Page 1 of 2

NMHeapDump.hprof

Posted: Mon Jun 11, 2018 1:48 am
by nms_system_support
Hello,

We used to check the Head Dump process with check_nrpe!check_services!-a '/NMHeapDump.hprof'!!!!!!

But now has been updated.

the new process that they send us is the one below:

root 9491 1 13 12:28 ? 00:09:40 /opt/adva/share/jre/bin/java -d64 -server -Xmx3000M -cp lib/mediation.jar -XX:HeapDumpPath=NMHeapDumps -XX:+HeapDumpOnOutOfMemoryError -Dcom.sun.xml.bind.v2.runtime.JAXBContextImpl.fastBoot=true -Djava.awt.headless=true -Dfile.encoding=UTF-8 -javaagent:lib/aspectjweaver.jar -Dorg.apache.activemq.SERIALIZABLE_PACKAGES=* -Djava.util.logging.config.file=./logging.properties com.adva.nlms.mediation.Launcher


How can we check the new process from Nagios?

Thank yu

Re: NMHeapDump.hprof

Posted: Mon Jun 11, 2018 6:57 am
by mcapra
I'd suggest wrapping that in a script to interpret the output following the Nagios plugin development guidelines. Install an agent such as NRPE or NCPA on the remote machine and execute the script via check_nrpe or check_ncpa.

DATA SUPPLIED:
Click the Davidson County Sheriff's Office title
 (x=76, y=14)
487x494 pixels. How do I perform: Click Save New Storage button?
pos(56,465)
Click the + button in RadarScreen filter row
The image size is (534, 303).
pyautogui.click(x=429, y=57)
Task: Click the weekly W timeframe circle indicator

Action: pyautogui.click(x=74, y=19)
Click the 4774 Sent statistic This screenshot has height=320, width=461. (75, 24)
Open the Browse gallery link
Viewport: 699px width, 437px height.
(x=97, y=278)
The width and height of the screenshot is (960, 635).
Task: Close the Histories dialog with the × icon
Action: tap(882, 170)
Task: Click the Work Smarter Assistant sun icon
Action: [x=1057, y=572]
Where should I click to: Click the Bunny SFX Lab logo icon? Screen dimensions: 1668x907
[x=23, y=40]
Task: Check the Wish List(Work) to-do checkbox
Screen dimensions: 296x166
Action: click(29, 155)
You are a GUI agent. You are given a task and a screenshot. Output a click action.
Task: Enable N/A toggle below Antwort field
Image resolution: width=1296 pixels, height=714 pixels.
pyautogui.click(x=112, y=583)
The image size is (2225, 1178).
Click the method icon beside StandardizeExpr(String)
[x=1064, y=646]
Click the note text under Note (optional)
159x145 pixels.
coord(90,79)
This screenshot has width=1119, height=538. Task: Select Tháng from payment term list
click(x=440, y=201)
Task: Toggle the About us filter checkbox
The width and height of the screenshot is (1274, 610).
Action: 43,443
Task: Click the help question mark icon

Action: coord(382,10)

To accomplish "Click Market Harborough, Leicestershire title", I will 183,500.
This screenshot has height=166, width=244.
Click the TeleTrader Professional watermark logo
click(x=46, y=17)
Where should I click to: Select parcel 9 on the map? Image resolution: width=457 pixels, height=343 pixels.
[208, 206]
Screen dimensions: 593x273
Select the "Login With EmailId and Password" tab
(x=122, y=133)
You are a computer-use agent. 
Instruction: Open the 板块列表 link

EXERCISE 1:
In the forum thread, what does the passage from "root 9491 1" up to and including "process from Nagios?" read when "Nagios" is replaced with "Icinga"?
EXERCISE 2:
Can you summarize the forum thread in two sentences?
EXERCISE 3:
Do these statements agree with the forum thread? Answer yes or no for each, quoting the deciding words. (a) The first post was made by nms_system_support. (b) The reply recommends installing the agent on the local Nagios server. (c) The old check used check_ncpa.
Answer using only the forum thread, not the entries.

RESULT 1:
root 9491 1 13 12:28 ? 00:09:40 /opt/adva/share/jre/bin/java -d64 -server -Xmx3000M -cp lib/mediation.jar -XX:HeapDumpPath=NMHeapDumps -XX:+HeapDumpOnOutOfMemoryError -Dcom.sun.xml.bind.v2.runtime.JAXBContextImpl.fastBoot=true -Djava.awt.headless=true -Dfile.encoding=UTF-8 -javaagent:lib/aspectjweaver.jar -Dorg.apache.activemq.SERIALIZABLE_PACKAGES=* -Djava.util.logging.config.file=./logging.properties com.adva.nlms.mediation.Launcher


How can we check the new process from Icinga?

RESULT 2:
A user says the heap dump process they used to check with check_nrpe has been updated, posts the new Java process line, and asks how to check it from Nagios. A reply suggests wrapping it in a script that follows the Nagios plugin development guidelines, installing an agent such as NRPE or NCPA on the remote machine, and running the script via check_nrpe or check_ncpa.

RESULT 3:
(a) Yes: "by nms_system_support"
(b) No: "Install an agent such as NRPE or NCPA on the remote machine"
(c) No: "We used to check the Head Dump process with check_nrpe!check_services"